How to complete this task
From the line containing "Open the Close.com breadcrumb link" down to the line containing "This screenshot has height=507, width=765." in the records below, reproduce every line exactly, ends included, and omit all others.

Extracted records
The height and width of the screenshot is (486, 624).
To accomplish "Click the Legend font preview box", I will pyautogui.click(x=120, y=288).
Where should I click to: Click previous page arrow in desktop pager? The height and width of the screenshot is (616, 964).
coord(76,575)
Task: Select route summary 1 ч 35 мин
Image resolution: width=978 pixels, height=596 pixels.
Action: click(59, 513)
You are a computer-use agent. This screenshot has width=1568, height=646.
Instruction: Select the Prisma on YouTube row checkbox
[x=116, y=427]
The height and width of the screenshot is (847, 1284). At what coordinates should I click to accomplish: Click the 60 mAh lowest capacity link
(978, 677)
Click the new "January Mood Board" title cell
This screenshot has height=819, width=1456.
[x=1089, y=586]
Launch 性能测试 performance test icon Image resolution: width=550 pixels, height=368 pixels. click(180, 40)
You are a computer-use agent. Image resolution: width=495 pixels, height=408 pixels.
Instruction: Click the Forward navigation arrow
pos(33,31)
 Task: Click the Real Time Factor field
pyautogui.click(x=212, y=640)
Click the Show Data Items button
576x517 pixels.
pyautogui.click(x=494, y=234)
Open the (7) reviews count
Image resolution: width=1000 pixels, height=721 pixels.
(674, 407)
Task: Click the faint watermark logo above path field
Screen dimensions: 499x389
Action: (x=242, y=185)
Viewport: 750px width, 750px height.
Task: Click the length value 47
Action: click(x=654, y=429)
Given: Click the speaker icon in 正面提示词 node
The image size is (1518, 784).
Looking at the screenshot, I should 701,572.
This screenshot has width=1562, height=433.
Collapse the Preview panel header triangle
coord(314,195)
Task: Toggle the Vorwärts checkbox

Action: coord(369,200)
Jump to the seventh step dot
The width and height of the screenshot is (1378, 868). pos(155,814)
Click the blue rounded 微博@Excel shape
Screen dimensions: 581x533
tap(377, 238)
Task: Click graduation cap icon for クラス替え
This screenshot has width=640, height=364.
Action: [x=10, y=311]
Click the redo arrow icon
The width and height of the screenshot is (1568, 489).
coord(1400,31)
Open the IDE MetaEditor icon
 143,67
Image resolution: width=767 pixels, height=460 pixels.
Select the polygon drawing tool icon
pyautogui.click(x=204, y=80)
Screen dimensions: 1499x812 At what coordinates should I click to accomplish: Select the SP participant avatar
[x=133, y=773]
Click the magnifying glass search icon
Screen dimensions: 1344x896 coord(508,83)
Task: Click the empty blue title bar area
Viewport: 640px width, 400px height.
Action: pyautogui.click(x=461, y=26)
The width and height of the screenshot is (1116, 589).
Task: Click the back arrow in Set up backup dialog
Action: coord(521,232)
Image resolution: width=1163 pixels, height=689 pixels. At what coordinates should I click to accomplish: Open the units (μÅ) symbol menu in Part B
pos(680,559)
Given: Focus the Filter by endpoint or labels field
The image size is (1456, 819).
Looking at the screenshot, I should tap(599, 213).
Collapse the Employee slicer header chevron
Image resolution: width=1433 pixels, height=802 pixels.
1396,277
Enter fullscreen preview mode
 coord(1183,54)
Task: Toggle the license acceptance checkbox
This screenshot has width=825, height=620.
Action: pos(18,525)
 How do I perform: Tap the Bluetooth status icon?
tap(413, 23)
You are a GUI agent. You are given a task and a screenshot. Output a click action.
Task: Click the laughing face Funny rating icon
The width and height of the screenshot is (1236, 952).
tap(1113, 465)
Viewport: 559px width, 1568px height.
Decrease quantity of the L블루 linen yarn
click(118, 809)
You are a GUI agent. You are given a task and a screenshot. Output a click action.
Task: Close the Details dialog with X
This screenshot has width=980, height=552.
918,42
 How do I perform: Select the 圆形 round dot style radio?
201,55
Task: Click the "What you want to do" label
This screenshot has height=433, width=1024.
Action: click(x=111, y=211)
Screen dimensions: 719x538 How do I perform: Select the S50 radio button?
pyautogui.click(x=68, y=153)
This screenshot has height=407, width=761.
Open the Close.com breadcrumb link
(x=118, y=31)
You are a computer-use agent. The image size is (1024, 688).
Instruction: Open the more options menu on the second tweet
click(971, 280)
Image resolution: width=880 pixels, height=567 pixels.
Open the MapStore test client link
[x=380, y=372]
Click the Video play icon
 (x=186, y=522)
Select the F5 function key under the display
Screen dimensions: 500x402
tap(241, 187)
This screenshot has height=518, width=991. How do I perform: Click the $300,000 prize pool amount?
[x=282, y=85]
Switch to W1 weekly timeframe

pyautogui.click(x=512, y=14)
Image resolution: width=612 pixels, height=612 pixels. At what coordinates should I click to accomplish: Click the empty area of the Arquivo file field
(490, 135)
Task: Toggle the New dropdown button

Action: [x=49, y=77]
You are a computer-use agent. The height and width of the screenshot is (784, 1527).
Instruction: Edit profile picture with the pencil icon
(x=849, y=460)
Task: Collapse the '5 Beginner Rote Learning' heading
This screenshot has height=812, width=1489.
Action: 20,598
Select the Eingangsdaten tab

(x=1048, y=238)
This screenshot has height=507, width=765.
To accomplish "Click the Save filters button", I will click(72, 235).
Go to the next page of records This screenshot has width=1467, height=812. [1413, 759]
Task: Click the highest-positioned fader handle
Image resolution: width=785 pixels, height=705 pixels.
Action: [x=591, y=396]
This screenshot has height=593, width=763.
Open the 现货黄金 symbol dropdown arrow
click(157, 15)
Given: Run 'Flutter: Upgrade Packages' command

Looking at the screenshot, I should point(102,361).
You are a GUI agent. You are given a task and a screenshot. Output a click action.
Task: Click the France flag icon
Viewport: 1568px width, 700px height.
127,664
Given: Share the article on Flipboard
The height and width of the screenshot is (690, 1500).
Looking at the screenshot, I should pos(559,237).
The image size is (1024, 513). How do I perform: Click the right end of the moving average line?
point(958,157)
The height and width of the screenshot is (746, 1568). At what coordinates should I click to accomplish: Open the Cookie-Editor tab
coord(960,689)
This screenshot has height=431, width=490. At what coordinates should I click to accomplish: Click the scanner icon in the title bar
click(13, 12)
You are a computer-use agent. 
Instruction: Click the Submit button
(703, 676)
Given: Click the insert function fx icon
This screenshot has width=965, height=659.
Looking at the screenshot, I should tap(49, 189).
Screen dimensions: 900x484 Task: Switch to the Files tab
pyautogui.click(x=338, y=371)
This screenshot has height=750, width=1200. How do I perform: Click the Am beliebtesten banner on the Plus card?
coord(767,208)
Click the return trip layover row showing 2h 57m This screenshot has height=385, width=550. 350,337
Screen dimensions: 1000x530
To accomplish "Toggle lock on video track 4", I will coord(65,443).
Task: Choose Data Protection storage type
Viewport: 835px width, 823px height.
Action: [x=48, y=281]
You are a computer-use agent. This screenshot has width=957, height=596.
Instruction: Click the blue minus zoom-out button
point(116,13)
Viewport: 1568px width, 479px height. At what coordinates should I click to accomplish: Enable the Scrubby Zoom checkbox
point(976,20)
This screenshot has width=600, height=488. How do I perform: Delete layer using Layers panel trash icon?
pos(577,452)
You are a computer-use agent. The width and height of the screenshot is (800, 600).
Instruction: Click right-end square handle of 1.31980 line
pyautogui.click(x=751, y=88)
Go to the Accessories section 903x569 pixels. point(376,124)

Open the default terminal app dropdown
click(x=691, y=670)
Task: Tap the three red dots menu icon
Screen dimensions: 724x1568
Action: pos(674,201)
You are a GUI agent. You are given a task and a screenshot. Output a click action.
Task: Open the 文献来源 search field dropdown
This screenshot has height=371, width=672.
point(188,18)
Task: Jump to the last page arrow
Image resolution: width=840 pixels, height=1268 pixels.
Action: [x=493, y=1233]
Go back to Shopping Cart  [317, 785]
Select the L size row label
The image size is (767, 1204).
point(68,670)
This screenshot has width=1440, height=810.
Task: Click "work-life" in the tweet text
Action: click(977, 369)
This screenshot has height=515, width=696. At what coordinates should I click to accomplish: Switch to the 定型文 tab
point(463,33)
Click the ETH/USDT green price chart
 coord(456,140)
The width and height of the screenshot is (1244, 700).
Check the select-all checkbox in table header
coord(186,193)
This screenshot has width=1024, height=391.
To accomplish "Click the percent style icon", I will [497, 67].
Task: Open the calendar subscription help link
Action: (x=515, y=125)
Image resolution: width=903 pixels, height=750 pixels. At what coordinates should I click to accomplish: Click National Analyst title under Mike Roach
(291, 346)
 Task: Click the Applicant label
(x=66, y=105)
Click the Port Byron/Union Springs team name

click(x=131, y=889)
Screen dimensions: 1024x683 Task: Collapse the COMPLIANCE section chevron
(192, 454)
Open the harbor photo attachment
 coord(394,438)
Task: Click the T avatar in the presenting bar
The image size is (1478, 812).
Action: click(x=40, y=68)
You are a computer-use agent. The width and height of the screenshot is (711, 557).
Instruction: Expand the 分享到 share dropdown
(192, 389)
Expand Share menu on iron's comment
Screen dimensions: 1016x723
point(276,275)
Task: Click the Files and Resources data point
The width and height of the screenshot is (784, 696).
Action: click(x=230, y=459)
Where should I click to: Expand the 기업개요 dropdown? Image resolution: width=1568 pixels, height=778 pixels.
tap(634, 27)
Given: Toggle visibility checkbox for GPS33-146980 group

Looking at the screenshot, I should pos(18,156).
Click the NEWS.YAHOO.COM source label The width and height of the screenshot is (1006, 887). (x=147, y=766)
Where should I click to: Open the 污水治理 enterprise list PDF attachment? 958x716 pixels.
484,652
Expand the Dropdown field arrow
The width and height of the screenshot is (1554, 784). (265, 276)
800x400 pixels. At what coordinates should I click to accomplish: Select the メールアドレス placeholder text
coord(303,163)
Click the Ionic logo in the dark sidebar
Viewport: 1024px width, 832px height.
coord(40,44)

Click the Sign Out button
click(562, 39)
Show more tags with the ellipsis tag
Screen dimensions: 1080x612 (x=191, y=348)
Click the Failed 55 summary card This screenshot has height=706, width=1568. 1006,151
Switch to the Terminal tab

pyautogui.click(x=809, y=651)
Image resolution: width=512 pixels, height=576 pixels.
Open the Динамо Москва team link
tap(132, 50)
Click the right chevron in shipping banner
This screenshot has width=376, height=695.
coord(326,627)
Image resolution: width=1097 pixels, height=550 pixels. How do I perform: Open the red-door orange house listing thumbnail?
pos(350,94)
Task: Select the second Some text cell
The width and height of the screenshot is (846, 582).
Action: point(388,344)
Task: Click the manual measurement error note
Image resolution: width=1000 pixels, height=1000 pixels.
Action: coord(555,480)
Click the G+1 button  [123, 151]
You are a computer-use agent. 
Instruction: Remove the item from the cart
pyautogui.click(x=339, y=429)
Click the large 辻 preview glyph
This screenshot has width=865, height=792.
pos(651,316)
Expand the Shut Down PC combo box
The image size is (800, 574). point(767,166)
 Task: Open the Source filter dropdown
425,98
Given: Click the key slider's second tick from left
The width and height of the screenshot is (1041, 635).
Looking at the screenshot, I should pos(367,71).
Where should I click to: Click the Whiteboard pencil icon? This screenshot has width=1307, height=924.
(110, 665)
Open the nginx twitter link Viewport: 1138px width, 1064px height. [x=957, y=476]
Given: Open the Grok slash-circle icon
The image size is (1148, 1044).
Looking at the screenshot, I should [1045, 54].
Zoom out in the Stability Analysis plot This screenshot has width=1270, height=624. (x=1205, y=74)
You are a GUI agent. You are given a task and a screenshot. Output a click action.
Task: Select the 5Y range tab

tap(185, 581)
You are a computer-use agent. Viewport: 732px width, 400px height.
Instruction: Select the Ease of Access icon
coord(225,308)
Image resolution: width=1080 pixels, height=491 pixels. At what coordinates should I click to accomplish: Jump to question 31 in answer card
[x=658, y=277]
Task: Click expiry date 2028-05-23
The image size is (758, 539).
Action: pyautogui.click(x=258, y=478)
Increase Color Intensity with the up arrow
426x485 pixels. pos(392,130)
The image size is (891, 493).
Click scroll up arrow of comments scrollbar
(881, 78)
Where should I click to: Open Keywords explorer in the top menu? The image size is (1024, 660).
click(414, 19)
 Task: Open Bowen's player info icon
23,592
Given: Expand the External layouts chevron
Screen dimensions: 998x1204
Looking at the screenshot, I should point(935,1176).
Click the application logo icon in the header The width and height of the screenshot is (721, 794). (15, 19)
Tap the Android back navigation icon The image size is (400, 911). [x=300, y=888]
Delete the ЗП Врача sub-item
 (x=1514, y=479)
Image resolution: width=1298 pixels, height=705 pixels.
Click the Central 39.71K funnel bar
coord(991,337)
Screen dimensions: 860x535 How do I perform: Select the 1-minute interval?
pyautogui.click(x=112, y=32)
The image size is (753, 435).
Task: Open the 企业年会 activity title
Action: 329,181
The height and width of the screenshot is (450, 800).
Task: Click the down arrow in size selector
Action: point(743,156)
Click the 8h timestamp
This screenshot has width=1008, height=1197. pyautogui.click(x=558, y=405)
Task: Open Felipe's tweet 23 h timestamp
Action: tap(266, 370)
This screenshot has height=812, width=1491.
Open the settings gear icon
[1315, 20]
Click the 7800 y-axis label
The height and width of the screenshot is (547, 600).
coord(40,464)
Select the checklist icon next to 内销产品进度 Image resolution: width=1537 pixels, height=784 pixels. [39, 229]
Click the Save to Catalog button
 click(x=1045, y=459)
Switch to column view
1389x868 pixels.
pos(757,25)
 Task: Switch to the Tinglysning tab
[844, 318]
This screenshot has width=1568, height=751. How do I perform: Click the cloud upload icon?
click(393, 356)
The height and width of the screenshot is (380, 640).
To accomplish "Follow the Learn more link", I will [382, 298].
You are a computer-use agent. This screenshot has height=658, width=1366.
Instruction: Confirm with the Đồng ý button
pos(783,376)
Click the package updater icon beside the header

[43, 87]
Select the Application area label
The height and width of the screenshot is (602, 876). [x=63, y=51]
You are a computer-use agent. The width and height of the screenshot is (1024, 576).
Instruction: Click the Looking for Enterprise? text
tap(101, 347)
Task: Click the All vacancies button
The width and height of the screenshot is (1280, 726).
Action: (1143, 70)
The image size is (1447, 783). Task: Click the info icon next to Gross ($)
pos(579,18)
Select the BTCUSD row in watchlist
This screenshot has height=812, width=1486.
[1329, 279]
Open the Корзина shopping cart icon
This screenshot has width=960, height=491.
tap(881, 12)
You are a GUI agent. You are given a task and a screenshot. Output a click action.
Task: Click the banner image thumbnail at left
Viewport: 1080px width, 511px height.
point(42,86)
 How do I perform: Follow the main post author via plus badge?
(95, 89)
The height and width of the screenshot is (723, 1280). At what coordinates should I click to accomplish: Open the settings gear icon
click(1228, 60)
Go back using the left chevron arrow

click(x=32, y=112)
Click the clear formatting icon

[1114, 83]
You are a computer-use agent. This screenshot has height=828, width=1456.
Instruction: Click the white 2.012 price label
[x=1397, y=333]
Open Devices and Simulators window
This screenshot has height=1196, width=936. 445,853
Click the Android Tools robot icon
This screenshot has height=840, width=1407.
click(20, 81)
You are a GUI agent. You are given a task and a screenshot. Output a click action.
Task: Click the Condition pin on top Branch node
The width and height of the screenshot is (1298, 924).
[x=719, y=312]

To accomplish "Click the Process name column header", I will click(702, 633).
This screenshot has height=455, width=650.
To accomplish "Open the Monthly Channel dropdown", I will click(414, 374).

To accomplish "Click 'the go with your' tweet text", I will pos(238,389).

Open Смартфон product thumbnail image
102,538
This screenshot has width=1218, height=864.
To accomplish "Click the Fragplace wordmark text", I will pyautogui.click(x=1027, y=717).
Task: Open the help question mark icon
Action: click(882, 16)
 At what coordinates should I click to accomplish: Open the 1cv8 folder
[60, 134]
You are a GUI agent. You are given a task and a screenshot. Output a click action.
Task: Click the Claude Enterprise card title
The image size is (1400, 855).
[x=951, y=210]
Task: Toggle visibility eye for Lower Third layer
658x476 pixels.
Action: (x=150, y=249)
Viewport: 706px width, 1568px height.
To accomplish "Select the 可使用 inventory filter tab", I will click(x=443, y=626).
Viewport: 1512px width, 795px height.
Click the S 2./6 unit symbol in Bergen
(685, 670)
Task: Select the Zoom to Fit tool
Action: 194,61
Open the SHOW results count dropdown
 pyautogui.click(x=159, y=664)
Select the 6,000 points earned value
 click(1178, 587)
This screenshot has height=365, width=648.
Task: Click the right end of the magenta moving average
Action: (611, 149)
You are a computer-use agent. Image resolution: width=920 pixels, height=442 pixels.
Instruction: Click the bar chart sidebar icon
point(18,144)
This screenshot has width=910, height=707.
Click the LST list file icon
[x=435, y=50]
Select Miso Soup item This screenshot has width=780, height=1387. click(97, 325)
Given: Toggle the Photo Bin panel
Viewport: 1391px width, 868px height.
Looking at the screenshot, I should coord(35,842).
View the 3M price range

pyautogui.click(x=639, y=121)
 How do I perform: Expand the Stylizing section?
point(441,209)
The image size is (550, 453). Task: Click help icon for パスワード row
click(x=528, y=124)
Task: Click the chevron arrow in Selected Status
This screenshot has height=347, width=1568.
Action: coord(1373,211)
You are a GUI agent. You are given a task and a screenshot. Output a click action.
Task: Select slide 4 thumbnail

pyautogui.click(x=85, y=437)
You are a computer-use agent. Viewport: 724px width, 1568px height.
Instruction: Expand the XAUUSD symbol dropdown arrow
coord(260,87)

Answer box
Open the Close.com breadcrumb link
(x=118, y=31)
You are a computer-use agent. The image size is (1024, 688).
Instruction: Open the more options menu on the second tweet
click(971, 280)
Image resolution: width=880 pixels, height=567 pixels.
Open the MapStore test client link
[x=380, y=372]
Click the Video play icon
 (x=186, y=522)
Select the F5 function key under the display
Screen dimensions: 500x402
tap(241, 187)
This screenshot has height=518, width=991. How do I perform: Click the $300,000 prize pool amount?
[x=282, y=85]
Switch to W1 weekly timeframe

pyautogui.click(x=512, y=14)
Image resolution: width=612 pixels, height=612 pixels. At what coordinates should I click to accomplish: Click the empty area of the Arquivo file field
(490, 135)
Task: Toggle the New dropdown button

Action: [x=49, y=77]
You are a computer-use agent. The height and width of the screenshot is (784, 1527).
Instruction: Edit profile picture with the pencil icon
(x=849, y=460)
Task: Collapse the '5 Beginner Rote Learning' heading
This screenshot has height=812, width=1489.
Action: 20,598
Select the Eingangsdaten tab

(x=1048, y=238)
This screenshot has height=507, width=765.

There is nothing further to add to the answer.